- How to complete this task:
Only the opening lines of the listing, through the one with "Wsparcie techniczne (23, 2511)", are to be retyped, each exactly as it stands.

- Provided entries:

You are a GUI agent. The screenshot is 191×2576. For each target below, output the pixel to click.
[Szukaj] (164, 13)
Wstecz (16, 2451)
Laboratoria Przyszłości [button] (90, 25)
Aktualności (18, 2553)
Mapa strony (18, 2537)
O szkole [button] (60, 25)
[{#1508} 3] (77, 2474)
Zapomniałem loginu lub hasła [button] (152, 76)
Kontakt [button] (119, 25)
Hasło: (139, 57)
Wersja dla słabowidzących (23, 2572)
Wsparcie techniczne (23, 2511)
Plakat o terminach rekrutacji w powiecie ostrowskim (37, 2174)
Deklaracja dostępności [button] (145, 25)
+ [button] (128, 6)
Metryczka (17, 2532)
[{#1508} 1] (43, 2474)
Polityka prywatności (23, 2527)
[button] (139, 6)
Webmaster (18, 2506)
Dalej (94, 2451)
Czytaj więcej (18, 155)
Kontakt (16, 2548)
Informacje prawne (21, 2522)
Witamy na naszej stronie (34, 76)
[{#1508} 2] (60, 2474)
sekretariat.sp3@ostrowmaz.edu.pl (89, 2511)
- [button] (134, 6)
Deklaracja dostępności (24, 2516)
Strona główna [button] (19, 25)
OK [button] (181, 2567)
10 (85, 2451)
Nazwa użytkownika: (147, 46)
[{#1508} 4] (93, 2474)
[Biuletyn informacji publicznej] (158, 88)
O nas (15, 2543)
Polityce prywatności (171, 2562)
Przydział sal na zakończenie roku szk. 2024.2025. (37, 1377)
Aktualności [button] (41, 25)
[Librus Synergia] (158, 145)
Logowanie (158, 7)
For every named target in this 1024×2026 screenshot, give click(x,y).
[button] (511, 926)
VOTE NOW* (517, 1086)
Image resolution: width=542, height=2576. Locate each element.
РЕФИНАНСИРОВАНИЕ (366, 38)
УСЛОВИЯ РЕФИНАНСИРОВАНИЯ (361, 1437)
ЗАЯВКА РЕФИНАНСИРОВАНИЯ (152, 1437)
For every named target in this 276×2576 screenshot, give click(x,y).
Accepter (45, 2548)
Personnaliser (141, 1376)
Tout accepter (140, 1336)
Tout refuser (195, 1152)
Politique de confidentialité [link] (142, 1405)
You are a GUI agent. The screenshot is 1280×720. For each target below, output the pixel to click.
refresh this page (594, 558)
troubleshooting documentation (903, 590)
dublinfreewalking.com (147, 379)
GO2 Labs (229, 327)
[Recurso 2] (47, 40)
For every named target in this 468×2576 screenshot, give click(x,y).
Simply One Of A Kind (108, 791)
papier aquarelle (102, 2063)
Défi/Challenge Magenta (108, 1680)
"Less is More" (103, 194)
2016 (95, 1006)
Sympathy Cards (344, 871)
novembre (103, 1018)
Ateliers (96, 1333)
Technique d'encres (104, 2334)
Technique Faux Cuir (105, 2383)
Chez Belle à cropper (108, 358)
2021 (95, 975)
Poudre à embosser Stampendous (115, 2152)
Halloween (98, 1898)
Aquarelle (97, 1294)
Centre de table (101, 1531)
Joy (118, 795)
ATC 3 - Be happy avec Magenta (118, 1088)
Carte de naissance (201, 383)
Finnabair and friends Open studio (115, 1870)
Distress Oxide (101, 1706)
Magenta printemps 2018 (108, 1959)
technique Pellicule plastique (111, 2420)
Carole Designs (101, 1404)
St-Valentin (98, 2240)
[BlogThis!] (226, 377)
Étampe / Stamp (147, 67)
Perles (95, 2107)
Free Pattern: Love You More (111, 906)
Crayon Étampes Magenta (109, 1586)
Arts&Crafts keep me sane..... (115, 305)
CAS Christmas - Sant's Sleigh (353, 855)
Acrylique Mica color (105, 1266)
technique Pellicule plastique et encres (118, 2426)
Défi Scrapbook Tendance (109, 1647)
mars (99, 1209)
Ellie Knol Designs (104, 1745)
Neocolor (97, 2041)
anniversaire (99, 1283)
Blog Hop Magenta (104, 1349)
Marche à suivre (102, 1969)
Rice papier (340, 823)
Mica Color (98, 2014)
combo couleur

- Answer to the problem:
You are a GUI agent. The screenshot is 191×2576. For each target below, output the pixel to click.
[Szukaj] (164, 13)
Wstecz (16, 2451)
Laboratoria Przyszłości [button] (90, 25)
Aktualności (18, 2553)
Mapa strony (18, 2537)
O szkole [button] (60, 25)
[{#1508} 3] (77, 2474)
Zapomniałem loginu lub hasła [button] (152, 76)
Kontakt [button] (119, 25)
Hasło: (139, 57)
Wersja dla słabowidzących (23, 2572)
Wsparcie techniczne (23, 2511)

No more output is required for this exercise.